Il 2021 è il primo anno in cui il turismo e le imprese connesse hanno ripreso, quasi a pieno ritmo, a operare dopo la pandemia. A livello nazionale l’incremento di turisti nel 2021 rispetto al 2020 è stato del 41,24%. Nello stesso periodo nei siti Unesco è stato del 53,59%. Un trend positivo che trova successiva conferma nel 2022: mentre a livello nazionale l’incremento dei turisti, rispetto all’anno precedente, è stato del 50,65%, nei siti Unesco ha toccato quota 67,83%. Anche il numero di presenze mostra una maggiore ripresa nei territori dei siti patrimonio mondiale a seguito del calo dovuto all’emergenza sanitaria, con un +62,81% per il 2021 rispetto all’anno precedente, contro il dato del +38,73% del territorio italiano, e un +59,55% per il 2022 (il 42,48% del resto d’Italia per il medesimo periodo di riferimento).
«I primi dati mostrano come il riconoscimento Unesco abbia neutralizzato il Covid. Come se i viaggiatori, tornati liberi di muoversi dopo le chiusure, abbiano voluto prima di tutto visitare quei siti considerati unici al mondo», spiega il coordinatore dello studio Pier Luigi Petrillo, ordinario di Diritto comparato presso l’Unitelma Sapienza e professore di Cultural Heritage alla Luiss Guido Carli. «Anche grazie a corrispondenti in otto diversi Paesi e ad un gruppo di ricerca interdisciplinare che coinvolge economisti, giuristi, archeologi, storici e antropologi andremo a fondo del rapporto causa-effetto».
I siti patrimonio dell’umanità appaiono più attrattivi per le imprese culturali e creative e per quelle attive nel comparto dell’ospitalità. Le evidenze parziali documentano l’aumento del numero delle strutture ricettive, e dei relativi posti letto, nonché una maggiore capacità di ripresa, dopo il calo dovuto alla pandemia.

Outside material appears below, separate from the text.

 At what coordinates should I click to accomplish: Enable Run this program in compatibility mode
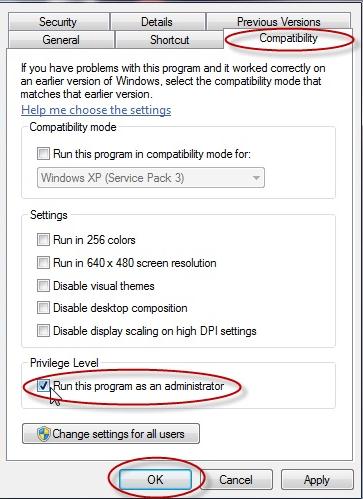(x=43, y=154)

Nel 2018 viene rilevato un incremento del numero di strutture pari al +16,26% rispetto all’anno precedente, contro il +5,48% del territorio nazionale per il medesimo periodo, e al +7,31% per il numero dei posti letto, contro il +1,5% dell’Italia; passando al 2022, il rialzo nel numero di strutture è pari al +6,47% rispetto all’anno precedente, contro il + 1,9% del territorio nazionale, e al +4,54% per il numero dei posti letto, rispetto al +1,56% dell’Italia. Il caso delle Colline del prosecco di Conegliano e Valdobbiadene mostra la vivacità del tessuto imprenditoriale dopo il riconoscimento Unesco, riuscendo a mitigare efficacemente gli esiti negativi della pandemia e mantenendo una tendenza positiva del numero degli addetti nelle imprese direttamente legate all’elemento delle Colline del prosecco. La ricerca evidenzia come dall’iscrizione del sito (2019) il numero delle aziende vitivinicole legate alla produzione del prosecco superiore (all’interno del perimetro del disciplinare Docg quasi del tutto coincidente con il sito Unesco) sia aumentato, passando dal 180 a 198 (dato 2020; +10% in un anno) fino a 209 nel 2022 (+16% in tre anni).

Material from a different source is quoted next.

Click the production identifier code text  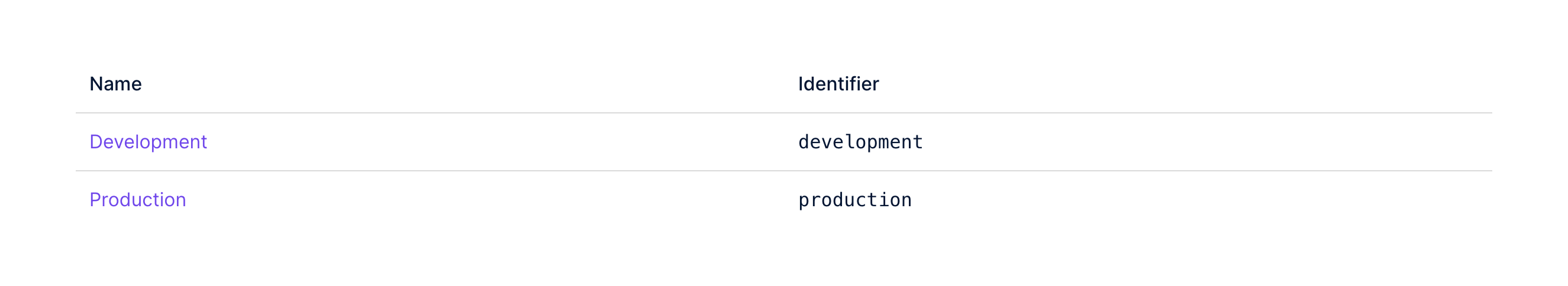click(854, 200)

Più di recente l’Unesco ha anche istituito una Lista dei patrimoni culturali immateriali comprendente tradizioni, pratiche, saper fare, feste e rituali che definiscono l’identità culturale di una o più comunità. Sul totale l’Italia conta 19 elementi iscritti, ottavo posto a livello globale. Dei feedback consistenti sul versante occupazionale arrivano dall’Arte del «pizzaiuolo» napoletano, riconosciuta nel 2017. Il numero dei corsi amatoriali fino al 2023 sono aumentati del 65,3%, mentre quelli erogati all’estero fanno segnare +53,11%. Ugualmente sono cresciuti i corsi professionali, finalizzati a rilasciare l’attestazione di «pizzaiuolo» professionista.